Dans l’été 1942 les allemands qui occupaient l’Ukraine, ont organisé une partie de football entre l’armée de l’air allemande (luftwaffé) et l’équipe locale, le Dynamo de Kief. On avait demandé aux joueurs  de l’équipe locale de lever le bras comme les joueurs allemand pour saluer avec le « heil Hitler », ils levèrent le bras, mais fermèrent le poing en criant « vive le sport ». Les spectateurs Ukrainiens applaudissent. Il n’était pas question bien sûr, qu’ils battent l’équipe allemande, et on leur avait rappelé. Ils prennent un premier but, et là, leur honneur est en jeu. Ils vont gagner 5 à 1. A la fin du match, la foule envahit le terrain pour féliciter les joueurs.
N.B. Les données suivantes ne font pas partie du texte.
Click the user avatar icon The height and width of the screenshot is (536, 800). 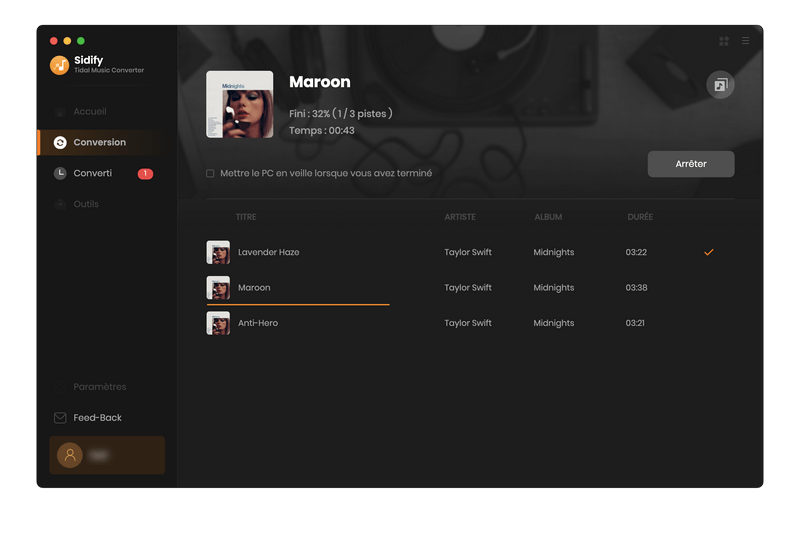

La police  allemande intervient, les joueurs sont arrêtés, sauf trois qui se sont échappés dans la foule, les autres vont être exécutés. (Luis)

*

« Si l’extrême courage est folie et l’extrême prudence, lâcheté, cela ne signifie pas, comme le pensait Aristote, qu’il faudrait être modérément courageux, et modérément craintif » (Jean-Noël Dumont, dans Première leçon sur les Pensées de Blaise Pascal)

*

Se comporter toujours avec courage a ses limites. Je me demande comment nous pourrions réagir  devant une agression dans le métro ou dans le train, comme cela, hélas, arrive parfois. Nous ne savons pas, par une simple réflexion quel est la courage qui est en nous. Il ne manque pas d’exemple où, en situation, des personnes ont eu des actes courageux qui les ont a posteriori surpris sue eux-mêmes. Dans l’action nous n’analysons pas, l’adrénaline modifie les informations, l’action précède toute réflexion, nous réagissons suivant des impulsions morales profondément enfouies en nous. Si je vois quelqu’un se noyer, que je sais nager, en le sauvant, « je me sauve ». Je me sauve du remords que j’aurais de n’avoir pas agit. Cela devient, même pour moi : acte de courage, acte de survie. (Luis)

*

   Et il y a une forme de courage qui nous pose un problème psychologique, c’est le courage du suicide. Le suicide courage fut aussi chez des résistants (1939/1945) qui se suicidèrent dans leur cellule « C’était le courage de reconnaître que l’on peut être lâche sous la torture ». C’est le cas de Pierre Brossolette qui pendant un interrogatoire va se défenestrer. C’est là qu’intervient le jugement de soi, jusqu’où puis-je résister,  à partir de quand je vais passer dans le camp des lâches et me déconsidérer non seulement au regard des autres, mais aussi dans mon propre regard.  (Luis)

*

Il y a la nécessité qui donne le courage, c’est ce que nous dit le slameur Abd el Malik dans son texte Gibraltar qui évoque l’aventure de ceux qui osent : Sur le détroit de Gibraltar, y’a un jeune noir qui n’est plus esclave, qui crie comme les braves, même la mort n’est plus… » Parmi les sujets du bac philo en 2011 figurait cette question : « Peut-on vivre sans être lâche ? »
Le thème proposé nous disait, ou sous entendait, que nul vie ne peut être faite que d’actes courageux, que ne pouvons pas échapper à, abandonner, à nous refuser à des luttes que nous ne pouvons gagner. En quelque sorte, nous « baissons pavillon », car nous n’avons pas les moyens nécessaires pour nous battre. Sans ces petits abandons, qu’on va considérer parfois personnellement, comme lâcheté, la vie en société n’est pas possible, ou l’on cède, ou l’on s’entretue.  (Luis)

*

Miguel de Unamuno. Discours de Salamanque (12 octobre 1936)
(Note liminaire : Le général Mllan Astray était un militaire franquiste, auteur du mot de ralliement des franquistes « Viva la muerte » et auteur par la suite de l’expression ; «  A bas l’intelligence ! »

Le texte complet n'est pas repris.